How to optimize 2 identical kernels with 50% occupancy that could run concurrently in CUDA?

I have 2 identical kernels in CUDA that report 50% theoretical occupancy and could be run concurrently. However, calling them in different streams shows sequential execution.

Each kernel call has the grid and block dimensions as follows:

Grid(3, 568, 620)
Block(256, 1, 1 )
With 50 registers per thread.

This results in too many threads per SM and too many registers per block.

Should I focus my next efforts of optimization in reducing the number of registers used by the kernel?

Or does it make sense to split the grid in many smaller grids, potentially allowing for the 2 kernels to be issued and to run concurrently. Will I the number of register per block still pose an issue here?

Note - deviceQuery reports:

MAX_REGISTERS_PER_BLOCK 65K
MAX_THREADS_PER_MULTIPROCESSOR 1024
NUMBER_OF_MULTIPROCESSORS 68

Solution

I have 2 identical kernels in CUDA that report 50% theoretical occupancy ...

... and could be run concurrently

That isn't what occupancy implies and is not correct.

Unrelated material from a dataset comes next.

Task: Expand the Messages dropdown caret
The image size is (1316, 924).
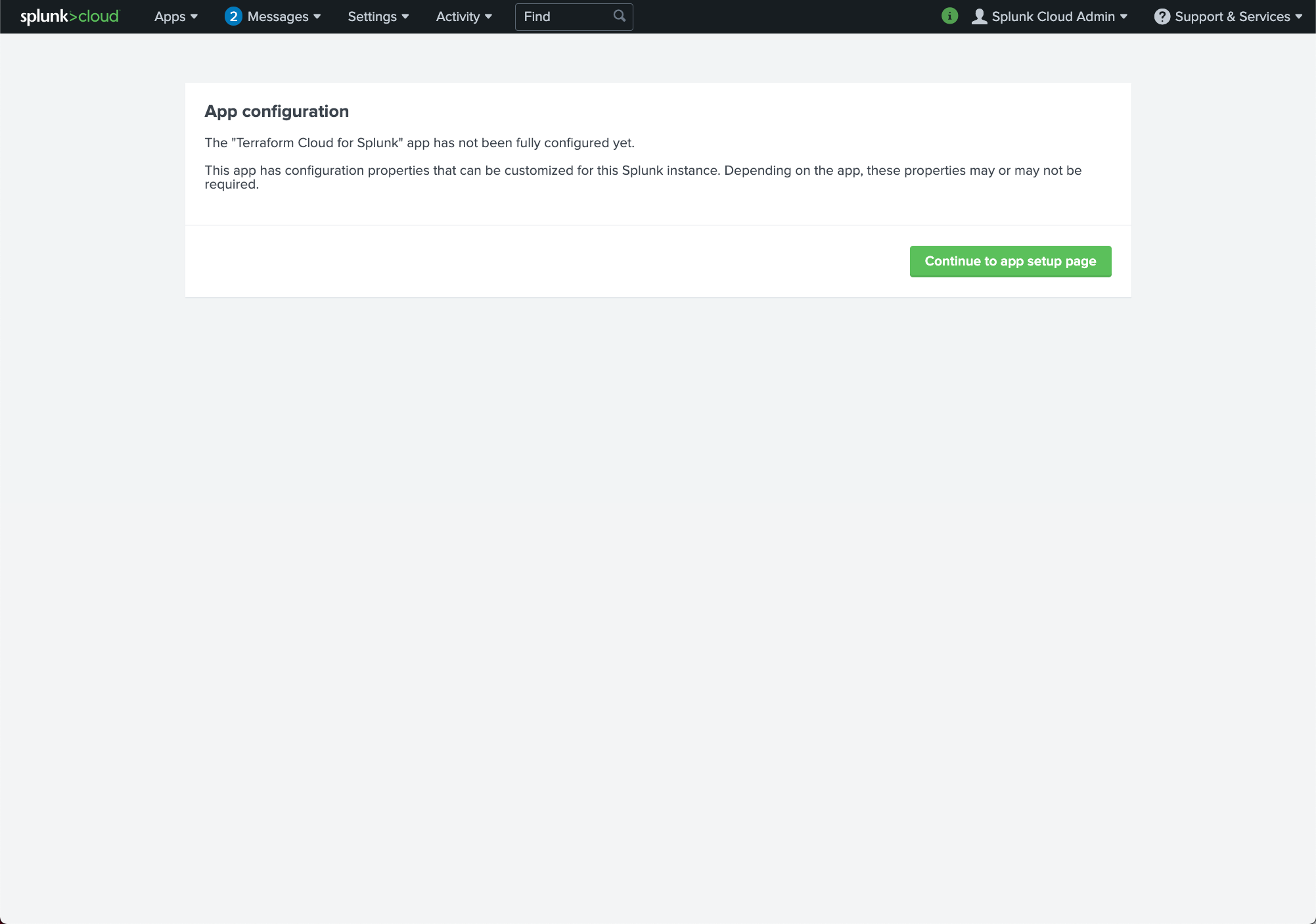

50% occupancy doesn't mean you have 50% unused resources which a different kernel could use concurrently. It means your code exhausted a resource when running 50% of the maximum theoretical number of concurrent warps. If you have exhausted a resource, you can't run any more warps, be they from that kernel or any other.

However, calling them in different streams shows sequential execution.

That is exactly what should be expected, for the reasons above

Each kernel call has the grid and block dimensions as follows:

Grid(3, 568, 620)
Block(256, 1, 1 )
With 50 registers per thread.

You gave a kernel which launches 1041600 blocks. That is several orders of magnitude more than even the largest GPUs can run concurrently, meaning that scope for concurrent kernel execution for such an enormous grid is basically zero.

This results in too many threads per SM and too many registers per block.

The register pressure is probably what is limiting the occupancy

Should I focus my next efforts of optimization in reducing the number of registers used by the kernel?

Given that the goal of concurrent kernel execution is impossible, I would think the objective should be to make this kernel run as fast as possible. How you do that is code specific. In some cases register optimization can increase occupancy and performance, but sometimes all that happens is you get spills to local memory which hurts performance.

Or does it make sense to split the grid in many smaller grids, potentially allowing for the 2 kernels to be issued and to run concurrently.

When you say "many" you would be implying thousands of grids, and that would imply so much launch and scheduling latency that I could not imagine any benefit in doing so, if you could manage to get to the point where concurrent kernel execution was possible.